Work request -> Every line from the one with "You are a computer-use agent. The" through the final line of the data below goes in the answer, copied exactly. Pictures do not.

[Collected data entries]
● ● ● ● ●

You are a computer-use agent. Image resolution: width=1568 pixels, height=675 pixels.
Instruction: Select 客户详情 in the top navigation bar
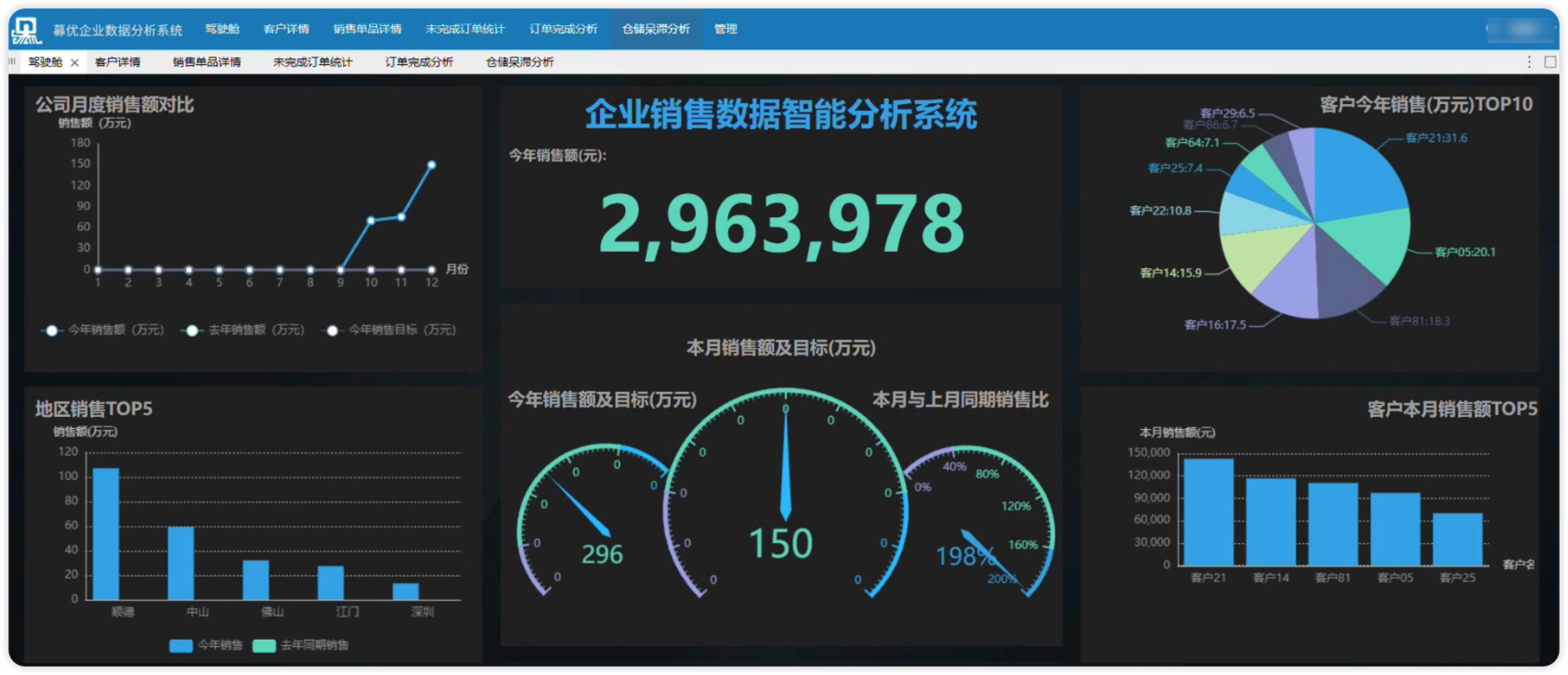(x=286, y=30)
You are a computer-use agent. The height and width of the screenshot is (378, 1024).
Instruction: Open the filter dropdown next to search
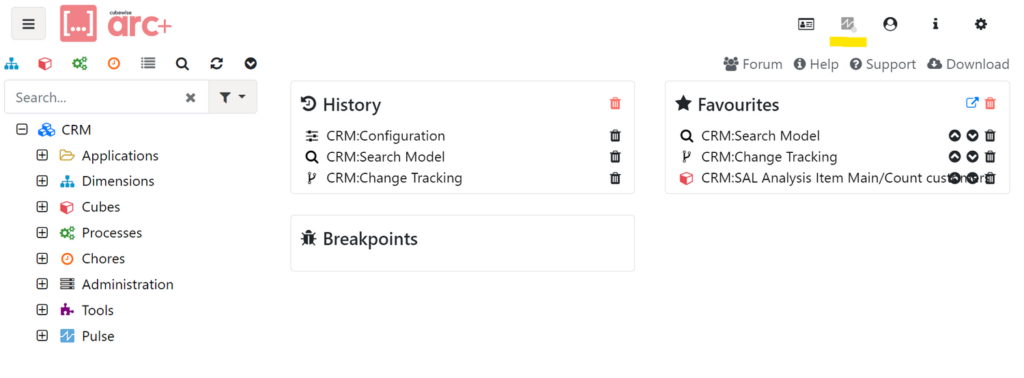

● ● ● ● ●

Output for this task ->
You are a computer-use agent. The height and width of the screenshot is (378, 1024).
Instruction: Open the filter dropdown next to search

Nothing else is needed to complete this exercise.